Justpaste.it is a site that allows users to paste text (including HTML markup for formatting and display of images) and distribute the resulting link. The site became the object of international attention after supporters of the Islamic State (abbreviated IS, ISIS, or ISIL) began to use the site to disseminate information.

Features 
The simple design of the site has several features like:
 Users simply paste material and receive a link to share it without registration.
 It loads quickly on mobile devices with poor Internet connections.
 It works with right-to-left languages, such as the Arabic language.
 It supports photo and video content.
 It is easy to use; according to its creator, "You are able to do what you want with almost two clicks."

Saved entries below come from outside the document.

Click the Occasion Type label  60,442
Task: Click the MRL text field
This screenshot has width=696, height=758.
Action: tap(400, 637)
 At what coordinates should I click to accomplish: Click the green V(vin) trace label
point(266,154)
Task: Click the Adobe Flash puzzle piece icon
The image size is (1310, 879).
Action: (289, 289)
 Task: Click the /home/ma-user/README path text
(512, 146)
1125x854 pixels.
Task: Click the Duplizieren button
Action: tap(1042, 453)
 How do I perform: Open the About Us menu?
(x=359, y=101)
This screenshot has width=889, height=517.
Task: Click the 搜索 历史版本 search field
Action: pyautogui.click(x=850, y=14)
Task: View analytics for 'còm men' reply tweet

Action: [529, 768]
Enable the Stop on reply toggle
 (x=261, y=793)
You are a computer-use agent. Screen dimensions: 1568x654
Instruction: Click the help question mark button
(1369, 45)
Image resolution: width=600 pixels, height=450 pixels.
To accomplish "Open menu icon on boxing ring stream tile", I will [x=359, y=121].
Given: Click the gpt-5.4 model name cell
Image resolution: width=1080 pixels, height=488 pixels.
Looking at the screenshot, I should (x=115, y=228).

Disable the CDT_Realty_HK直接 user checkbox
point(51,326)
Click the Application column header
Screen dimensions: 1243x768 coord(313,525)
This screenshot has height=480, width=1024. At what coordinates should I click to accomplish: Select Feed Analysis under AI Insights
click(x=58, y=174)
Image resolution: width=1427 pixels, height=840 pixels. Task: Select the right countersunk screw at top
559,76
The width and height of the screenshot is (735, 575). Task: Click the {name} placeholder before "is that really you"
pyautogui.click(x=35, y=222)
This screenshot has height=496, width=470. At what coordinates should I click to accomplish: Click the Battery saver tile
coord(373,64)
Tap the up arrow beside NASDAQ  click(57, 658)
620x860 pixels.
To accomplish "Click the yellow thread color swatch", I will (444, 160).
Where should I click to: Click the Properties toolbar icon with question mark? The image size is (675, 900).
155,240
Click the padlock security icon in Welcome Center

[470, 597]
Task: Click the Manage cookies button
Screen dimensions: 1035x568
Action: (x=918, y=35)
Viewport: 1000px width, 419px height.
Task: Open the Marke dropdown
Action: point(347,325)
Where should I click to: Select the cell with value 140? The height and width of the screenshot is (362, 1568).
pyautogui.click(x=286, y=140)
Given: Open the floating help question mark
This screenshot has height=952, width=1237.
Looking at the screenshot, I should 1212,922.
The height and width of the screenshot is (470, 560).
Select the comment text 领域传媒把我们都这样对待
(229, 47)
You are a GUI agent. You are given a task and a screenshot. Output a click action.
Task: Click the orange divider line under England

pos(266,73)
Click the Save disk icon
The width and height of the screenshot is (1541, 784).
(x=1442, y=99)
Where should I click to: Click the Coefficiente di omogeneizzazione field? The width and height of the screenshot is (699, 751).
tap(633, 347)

As of August 2014, the site lacked a search feature and did not run ads, nor ran displayed ads.  As a free service that can be accessed by phones, from proxy IP addresses or via TOR routers, it was not able to prevent users from returning to post messages except by blocking IPs.

Use by the Islamic State 

Notable messages attributed to IS that have been pasted to JustPaste.it include a threat to Twitter employees who repeatedly shut down IS-linked accounts, a list of names and addresses of American armed forces personnel, and photos posted by an IS sympathizer that were used by bloggers at Bellingcat to identify the location of an IS training camp on the Euphrates river. Posting to JustPaste.it and Archive.org has been described as a response to Twitter's censorship of accounts, though "these anonymous posts eventually end up on Twitter", which suspended 20,000 accounts suspected of IS association in February 2015, but has been advised by the Brookings Project on U.S. Relations with the Islamic World to work out a "proactive strategy for finding terrorists" with the U.S. government.

Administration 
The site is owned and managed by Mariusz Żurawek, a 26-year-old Polish entrepreneur from Wroclaw, who holds a master's degree in informatics and econometrics.  Maintaining the site singlehandedly, he described his efforts to comply with international Internet censorship efforts.  "It’s not my choice that ISIS [the Islamic State] has selected my site ... As long as I’m cooperating with the police, removing content, not allowing ISIS to make propaganda, I think it’s good for the site that many people will know about it."  According to Zurawek, "I’ve got a constant cooperation with the UK police, and if they found any illegal materials, they just send a take-down notice."  Materials for which the police request deletion include "videos attempting to persuade western Muslims to join Isis, graphic executions committed by Isis fighters and other material which incites violence and glorifies the actions of this group".